We also investigated the detection limits using the antigen arrays (Figure 7). The six antibody mixes were added to either a 10-fold or a 100-fold excess (by total protein mass) of FCS. The high-concentration set was diluted 10-fold, so that the total protein concentration was equivalent in the two sets of protein mixtures. The images at the top of Figure 7 show a detail of a microarray from the analysis of each set. The background is very similar between the images, but the fluorescence intensity of the spots is greatly reduced as the partial and absolute concentration of the cognate antibodies decreases.
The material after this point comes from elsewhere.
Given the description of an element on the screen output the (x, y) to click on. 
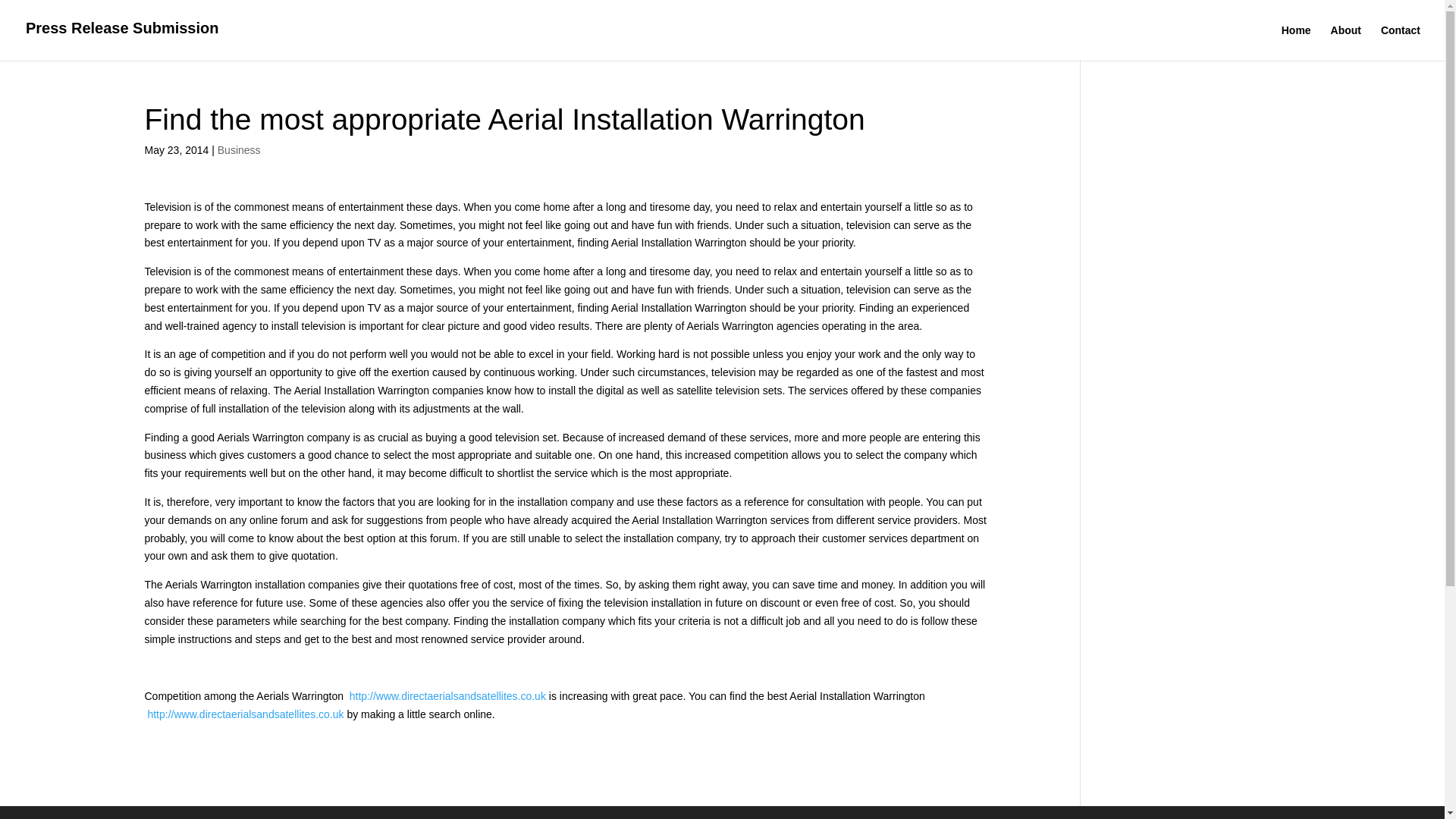
Business (238, 150)
Contact (1400, 42)
Press Release Submission (122, 29)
The graphs below the left image all show good linearity down to 0.3 ng/ml and a 3 × 10-6 partial concentration. The graphs on the right of Figure 7 show similar performance at similar partial concentrations, but more noise at the lowest concentration, where the specific fluorescence signals were low. The level of performance depicted here is representative of about 20 (18%) of the antibody/antigen pairs tested. We conclude from this experiment that detection down to concentrations of 0.1 ng/ml and partial concentrations of 10-6 is possible using antigen arrays. Reduction of total protein concentration below approximately 100 μg/ml did not improve the signal-to-noise ratio.
Discussion
We have shown that a simple microarray assay, using comparative fluorescence, allows simultaneous detection and quantitation of multiple proteins in a miniaturized, low-sample consumption format. Microarrays of antigens allowed detection and quantitation of specific antibodies down to partial concentrations of less than 10-6 and absolute concentrations of 100 pg/ml. Microarrays of antibodies allowed detection and quantitation of cognate antigens at concentrations as low as 1 ng/ml and partial concentrations of 10-6. In comparison to other high-throughput protein detection methods, particularly two-dimensional gel electrophoresis, the detection limit of protein microarrays compares favorably. Around 1 ng of any protein is required for detection on a two-dimensional gel [1]. Several antibodies on the microarray had detection limits around 1 ng/ml, corresponding to an absolute detection limit of only 20 pg of protein, in the 20 μl probe volume.
Our results suggest directions for further improvement of the accuracy in quantitation, such as the inclusion of internal calibration proteins to control for variation in fluorescent labeling, and the adjustment of dye labeling conditions to reduce the variation. The detection limits are likely to be improved by better passivation of the array surface, by using antibodies with higher affinities, and by reducing the complexity of the protein solution through fractionation. The antibodies we used in this analysis were not optimized for affinity and specificity. Antibodies used in clinical diagnostic applications are commonly selected for affinities orders of magnitude higher than those of the research-grade antibodies we used in this pilot study. The use of clinical-grade high-affinity antibodies in this format would presumably allow a corresponding increase in sensitivity.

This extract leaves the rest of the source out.